Fig. 6.

Neurotrophic factors maintain normal end plate band architecture in the face of activity blockade. A, High-magnification views of synapses treated with saline (CONTROL), high-dose curare (CURARE), or high-dose curare plus BDNF, NT-3, or GDNF (1 μg/d) double-labeled with α-bungarotoxin (green) and neurofilaments and synaptic terminals (red) using a mixture of RT-97 and SV2 antibodies. This reveals that the increased number of smaller synapses seen with curare is attributable to excessive sprouting of the terminal axons and that this sprouting is suppressed by the coaddition of BDNF, NT-3, or GDNF. Scale bar, 10 μm.
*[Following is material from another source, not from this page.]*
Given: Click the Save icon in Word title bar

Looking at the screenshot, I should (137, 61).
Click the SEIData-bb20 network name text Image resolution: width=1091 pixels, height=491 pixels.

B, Examination of AChR patterns in ALD with α-bungarotoxin at lower magnification reveals that BDNF (2 ng/ml) plus GDNF (20 ng/ml) in the presence of paralytic doses of curare helps maintain a normal architecture. These factors given without curare had no effects. Scale bar, 100 μm. C, Quantitation of the number of AChR clusters per 10,000 μm² revealed increased numbers with curare alone (as in Fig. 1) that normalized to control levels with BDNF and GDNF (BG). The density with curare treatment was significantly increased from controls (p= 0.010) and the curare with BDNF and GDNF treatment was significantly lower than with curare alone (p = 0.014).